Gene Roddenberry boldly went where no one has gone before in television and film history. But amid all his success thanks to the Star Trek franchise, he still regretted axing one member from the sci-fi saga’s family tree. During the first season of Star Trek: The Original Series, Grace Lee Whitney portrayed the part of yeoman Janice Rand, but Whitney was fired after only appearing in eight episodes.
Before Roddenberry passed away in 1991, he expressed having felt remorse for firing Whitney. And his sentiments were later published in 2019’s The Fifty-Year Mission: The Complete, Uncensored, Unauthorized Oral History of Star Trek: The First 25 Years (per Slash Film). Roddenberry said:
“The mistake I made with Rand, and I’ve regretted it many times, was the network said to me, ‘We’ve been meeting on this, and we think what you should do is get a different, exciting young lady every week, rather than the same one.’ And I had said ‘no’ so many times to the network that I thought I maybe should give them a ‘yes’ this time. But looking back now, I would’ve kept Rand on the show and I’m sorry I didn’t. I know what a disappointment it was to Grace Lee Whitney.”
Related: The Best Original Star Trek Characters, Ranked
Gene Roddenberry Regretted Firing Grace Lee Whitney
Paramount
Star Trek creator Gene Roddenberry ultimately fired actress Grace Lee Whitney and eliminated the role of yeoman Janice Rand. Whitney’s last appearance on Star Trek: The Original Series came when the episode Balance of Terror aired on December 15, 1966. And apparently the powers-that-be wanted Captain Kirk (William Shatner) to be unfettered by a single, female friendship.
Whitney said in the same book:
“I was let go because of several reasons. The main reason was that they told me they wanted Captain Kirk to have more female friends. They felt Rand and Kirk were getting too close, and they didn’t want that. They were going to write Scotty [James Doohan] out, too, but decided to keep him.

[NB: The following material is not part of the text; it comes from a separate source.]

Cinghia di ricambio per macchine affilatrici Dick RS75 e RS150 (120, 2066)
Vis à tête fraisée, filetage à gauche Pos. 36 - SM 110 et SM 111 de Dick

They even had a clause in Leonard’s [Nimoy] contract that said if his ears didn’t go over they could get rid of him.”
Many of Rand’s scenes centered around interactions with Captain Kirk. In fact, one of Whitney’s most memorable performances came in the episode The Enemy Within. A transporter malfunction splits Kirk into two parts, which creates “good” and “evil” versions of the Enterprise’s captain.
Kirk’s animalistic nature attacks Rand, and she scratches his face to escape the captain. Throughout the episode, Whitney shows off her acting range as she calls on an array of emotions to express the yeoman’s love and disdain for her commander’s split personalities. The riveting performance truly brought Whitney’s acting talents to the forefront, as well as Rand’s mental and physical strengths.
Whitney also said:
“Rand had a lot of strength and a lot of guts. I think her character could have been further developed. Rand was on the same card of credits as McCoy [DeForest Kelley] in the beginning. She was to be the major female character. All the early publicity shots were with Bill [Shatner], Leonard [Nimoy], and me in the middle. The thing about this business is that you have to survive no matter what they do to you. Taking her out of the show has made Rand somewhat of an underdog and the fans have always rallied behind her all this time. I feel cheated.”
While Janice Rand never appeared in the second or third seasons of Star Trek: The Original Series, Whitney reprised the role of the one-time yeoman when Star Trek: The Motion Picture hit theaters in 1979. It was a small part, but she got to work alongside Shatner again — and James Doohan. Rand returned for cameos in the rest of the original crew’s feature films, with the exception of Star Trek II: The Wrath of Khan and Star Trek V: The Final Frontier.